• WORK TO COMPLETE:
Repeat only the lines running from the beginning of the material through the line that contains "You are a computer-use agent. The".

_ _ _ _ _ _ _

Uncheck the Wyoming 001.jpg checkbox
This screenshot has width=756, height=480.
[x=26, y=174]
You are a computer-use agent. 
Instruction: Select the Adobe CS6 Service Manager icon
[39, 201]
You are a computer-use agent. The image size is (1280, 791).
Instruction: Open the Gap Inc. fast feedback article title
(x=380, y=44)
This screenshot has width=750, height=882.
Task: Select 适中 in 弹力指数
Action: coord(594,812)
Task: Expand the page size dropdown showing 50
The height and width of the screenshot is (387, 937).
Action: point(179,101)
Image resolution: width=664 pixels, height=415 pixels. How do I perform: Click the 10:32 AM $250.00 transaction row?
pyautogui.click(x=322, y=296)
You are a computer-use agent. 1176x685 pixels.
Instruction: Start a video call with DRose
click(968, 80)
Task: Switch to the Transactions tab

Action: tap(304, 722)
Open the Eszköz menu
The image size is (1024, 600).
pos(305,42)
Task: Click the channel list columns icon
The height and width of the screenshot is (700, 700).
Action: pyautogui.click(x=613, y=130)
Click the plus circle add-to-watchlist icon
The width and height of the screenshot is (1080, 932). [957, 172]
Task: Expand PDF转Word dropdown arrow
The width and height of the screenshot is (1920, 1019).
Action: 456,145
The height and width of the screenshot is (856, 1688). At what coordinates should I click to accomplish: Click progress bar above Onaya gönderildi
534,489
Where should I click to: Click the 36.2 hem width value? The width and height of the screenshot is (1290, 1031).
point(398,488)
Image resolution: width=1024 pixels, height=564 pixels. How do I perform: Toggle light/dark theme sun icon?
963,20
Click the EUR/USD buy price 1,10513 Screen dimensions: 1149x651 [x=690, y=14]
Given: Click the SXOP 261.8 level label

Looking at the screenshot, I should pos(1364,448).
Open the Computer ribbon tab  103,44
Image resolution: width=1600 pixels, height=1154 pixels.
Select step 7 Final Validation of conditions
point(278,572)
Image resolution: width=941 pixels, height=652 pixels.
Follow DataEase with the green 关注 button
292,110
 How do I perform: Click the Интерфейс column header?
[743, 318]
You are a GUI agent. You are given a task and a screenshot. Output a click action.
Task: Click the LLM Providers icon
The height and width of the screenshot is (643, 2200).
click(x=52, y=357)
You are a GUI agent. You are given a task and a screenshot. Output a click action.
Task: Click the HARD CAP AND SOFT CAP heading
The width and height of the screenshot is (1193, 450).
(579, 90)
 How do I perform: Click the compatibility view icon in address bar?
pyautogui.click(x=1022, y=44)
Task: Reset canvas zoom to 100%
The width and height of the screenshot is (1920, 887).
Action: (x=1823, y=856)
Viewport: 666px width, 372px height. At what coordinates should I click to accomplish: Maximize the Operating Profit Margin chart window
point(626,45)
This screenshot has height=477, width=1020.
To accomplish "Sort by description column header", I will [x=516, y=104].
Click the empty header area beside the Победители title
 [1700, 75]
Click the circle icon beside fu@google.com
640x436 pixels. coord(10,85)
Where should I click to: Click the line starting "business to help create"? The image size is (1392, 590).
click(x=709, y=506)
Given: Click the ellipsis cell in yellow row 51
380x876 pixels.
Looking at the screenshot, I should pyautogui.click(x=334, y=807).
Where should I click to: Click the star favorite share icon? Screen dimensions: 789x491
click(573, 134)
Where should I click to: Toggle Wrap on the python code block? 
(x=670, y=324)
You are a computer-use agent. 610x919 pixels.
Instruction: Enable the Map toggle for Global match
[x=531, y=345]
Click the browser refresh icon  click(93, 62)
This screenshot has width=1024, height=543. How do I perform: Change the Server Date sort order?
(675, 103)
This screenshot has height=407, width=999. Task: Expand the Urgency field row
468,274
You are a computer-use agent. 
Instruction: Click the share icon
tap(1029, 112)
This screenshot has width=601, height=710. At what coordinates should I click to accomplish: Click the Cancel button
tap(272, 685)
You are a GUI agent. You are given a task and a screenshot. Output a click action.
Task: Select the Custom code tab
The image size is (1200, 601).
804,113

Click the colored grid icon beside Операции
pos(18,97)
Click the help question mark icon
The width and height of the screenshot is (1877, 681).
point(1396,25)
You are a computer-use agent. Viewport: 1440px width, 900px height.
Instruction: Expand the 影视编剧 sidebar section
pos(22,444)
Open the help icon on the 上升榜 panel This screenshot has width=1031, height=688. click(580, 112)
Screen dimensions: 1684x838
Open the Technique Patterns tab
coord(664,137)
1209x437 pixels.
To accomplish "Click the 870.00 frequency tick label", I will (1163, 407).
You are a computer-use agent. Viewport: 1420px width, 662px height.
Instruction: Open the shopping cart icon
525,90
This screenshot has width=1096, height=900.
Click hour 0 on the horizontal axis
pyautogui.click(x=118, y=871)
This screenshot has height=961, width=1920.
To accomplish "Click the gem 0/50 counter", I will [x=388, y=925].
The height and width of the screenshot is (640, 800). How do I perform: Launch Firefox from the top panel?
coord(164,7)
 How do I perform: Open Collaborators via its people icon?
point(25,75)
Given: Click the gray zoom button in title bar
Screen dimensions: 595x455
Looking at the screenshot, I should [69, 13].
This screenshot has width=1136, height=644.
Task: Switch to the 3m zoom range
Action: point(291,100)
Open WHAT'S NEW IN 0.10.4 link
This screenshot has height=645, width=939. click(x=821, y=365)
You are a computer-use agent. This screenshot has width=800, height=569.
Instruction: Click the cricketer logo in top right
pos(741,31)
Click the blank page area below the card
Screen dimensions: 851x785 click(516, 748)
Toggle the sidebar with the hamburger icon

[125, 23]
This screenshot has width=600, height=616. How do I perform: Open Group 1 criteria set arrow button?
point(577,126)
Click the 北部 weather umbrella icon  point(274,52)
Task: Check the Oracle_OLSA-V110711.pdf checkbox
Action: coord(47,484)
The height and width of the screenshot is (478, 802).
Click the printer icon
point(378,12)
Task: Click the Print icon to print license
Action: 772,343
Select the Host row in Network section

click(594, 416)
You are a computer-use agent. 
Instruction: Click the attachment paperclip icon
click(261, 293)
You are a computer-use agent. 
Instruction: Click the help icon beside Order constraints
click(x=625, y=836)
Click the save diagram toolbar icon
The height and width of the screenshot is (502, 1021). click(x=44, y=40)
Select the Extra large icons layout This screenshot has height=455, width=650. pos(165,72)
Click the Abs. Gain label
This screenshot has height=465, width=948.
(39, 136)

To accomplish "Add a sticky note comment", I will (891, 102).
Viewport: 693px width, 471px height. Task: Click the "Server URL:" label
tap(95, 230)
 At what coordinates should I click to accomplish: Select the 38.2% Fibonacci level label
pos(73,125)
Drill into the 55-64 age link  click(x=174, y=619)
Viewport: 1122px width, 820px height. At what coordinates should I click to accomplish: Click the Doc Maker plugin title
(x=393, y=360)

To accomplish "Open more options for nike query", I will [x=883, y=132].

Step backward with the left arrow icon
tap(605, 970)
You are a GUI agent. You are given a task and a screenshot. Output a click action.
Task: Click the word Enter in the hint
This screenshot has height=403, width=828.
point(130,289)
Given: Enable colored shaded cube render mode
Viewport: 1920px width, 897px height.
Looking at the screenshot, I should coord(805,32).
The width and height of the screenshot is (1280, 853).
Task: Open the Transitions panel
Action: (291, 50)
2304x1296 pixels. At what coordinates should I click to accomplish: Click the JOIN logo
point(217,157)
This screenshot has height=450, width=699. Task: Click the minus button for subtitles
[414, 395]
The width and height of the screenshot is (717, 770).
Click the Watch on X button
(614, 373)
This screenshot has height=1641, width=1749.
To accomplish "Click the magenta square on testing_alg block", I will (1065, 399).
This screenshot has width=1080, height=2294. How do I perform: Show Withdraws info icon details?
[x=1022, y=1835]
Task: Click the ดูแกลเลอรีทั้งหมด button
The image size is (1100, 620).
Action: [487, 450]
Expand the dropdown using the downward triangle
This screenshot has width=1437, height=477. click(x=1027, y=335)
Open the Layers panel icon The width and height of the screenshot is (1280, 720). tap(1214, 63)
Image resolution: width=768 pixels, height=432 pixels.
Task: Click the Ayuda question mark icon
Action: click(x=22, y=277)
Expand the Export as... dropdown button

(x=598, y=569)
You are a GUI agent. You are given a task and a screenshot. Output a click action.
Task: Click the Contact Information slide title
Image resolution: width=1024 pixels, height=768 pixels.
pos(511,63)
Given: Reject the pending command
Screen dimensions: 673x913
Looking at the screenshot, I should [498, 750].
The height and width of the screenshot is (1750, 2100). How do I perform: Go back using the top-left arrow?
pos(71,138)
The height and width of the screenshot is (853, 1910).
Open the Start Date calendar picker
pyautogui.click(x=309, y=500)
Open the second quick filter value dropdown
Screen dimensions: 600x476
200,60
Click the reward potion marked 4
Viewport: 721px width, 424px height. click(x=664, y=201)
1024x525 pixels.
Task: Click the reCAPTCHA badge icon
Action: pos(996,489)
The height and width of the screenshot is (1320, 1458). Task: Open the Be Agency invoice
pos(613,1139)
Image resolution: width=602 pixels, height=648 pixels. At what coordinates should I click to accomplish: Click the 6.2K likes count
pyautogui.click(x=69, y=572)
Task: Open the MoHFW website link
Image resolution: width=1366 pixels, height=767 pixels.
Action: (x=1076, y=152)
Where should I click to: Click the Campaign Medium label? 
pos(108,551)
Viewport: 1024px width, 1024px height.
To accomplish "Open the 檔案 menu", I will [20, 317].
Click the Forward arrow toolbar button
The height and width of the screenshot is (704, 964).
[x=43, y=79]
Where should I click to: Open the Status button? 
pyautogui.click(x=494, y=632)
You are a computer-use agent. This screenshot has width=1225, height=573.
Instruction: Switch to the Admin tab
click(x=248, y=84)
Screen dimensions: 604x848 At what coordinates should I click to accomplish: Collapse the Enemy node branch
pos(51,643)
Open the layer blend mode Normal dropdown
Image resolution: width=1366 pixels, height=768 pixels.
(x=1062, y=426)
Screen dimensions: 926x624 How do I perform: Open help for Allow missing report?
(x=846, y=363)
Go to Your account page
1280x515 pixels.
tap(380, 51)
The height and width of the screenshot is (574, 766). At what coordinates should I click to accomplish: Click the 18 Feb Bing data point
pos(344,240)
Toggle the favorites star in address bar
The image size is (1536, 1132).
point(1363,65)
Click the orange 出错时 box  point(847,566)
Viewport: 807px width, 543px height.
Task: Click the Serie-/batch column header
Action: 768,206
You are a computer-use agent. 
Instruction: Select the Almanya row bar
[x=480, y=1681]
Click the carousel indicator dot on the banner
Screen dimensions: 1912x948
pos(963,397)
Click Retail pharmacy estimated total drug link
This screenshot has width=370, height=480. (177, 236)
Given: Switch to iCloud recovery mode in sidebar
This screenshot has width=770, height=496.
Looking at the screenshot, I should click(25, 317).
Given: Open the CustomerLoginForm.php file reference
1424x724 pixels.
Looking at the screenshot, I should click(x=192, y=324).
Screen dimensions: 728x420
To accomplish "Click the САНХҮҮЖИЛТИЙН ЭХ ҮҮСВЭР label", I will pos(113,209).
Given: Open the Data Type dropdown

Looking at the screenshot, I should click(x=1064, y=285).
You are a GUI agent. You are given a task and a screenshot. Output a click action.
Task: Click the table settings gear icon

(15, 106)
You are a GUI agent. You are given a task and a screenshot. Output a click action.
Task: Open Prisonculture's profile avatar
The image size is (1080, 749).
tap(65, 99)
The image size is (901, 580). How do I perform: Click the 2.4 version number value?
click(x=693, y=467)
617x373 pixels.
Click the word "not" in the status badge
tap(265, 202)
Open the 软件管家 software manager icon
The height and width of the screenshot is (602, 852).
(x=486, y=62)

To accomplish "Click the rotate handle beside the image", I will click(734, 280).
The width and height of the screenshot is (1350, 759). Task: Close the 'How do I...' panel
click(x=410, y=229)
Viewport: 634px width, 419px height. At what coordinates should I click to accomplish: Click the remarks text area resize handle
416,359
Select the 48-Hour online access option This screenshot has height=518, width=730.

_ _ _ _ _ _ _

• SOLUTION TO THIS PROBLEM:
Uncheck the Wyoming 001.jpg checkbox
This screenshot has width=756, height=480.
[x=26, y=174]
You are a computer-use agent. 
Instruction: Select the Adobe CS6 Service Manager icon
[39, 201]
You are a computer-use agent. The image size is (1280, 791).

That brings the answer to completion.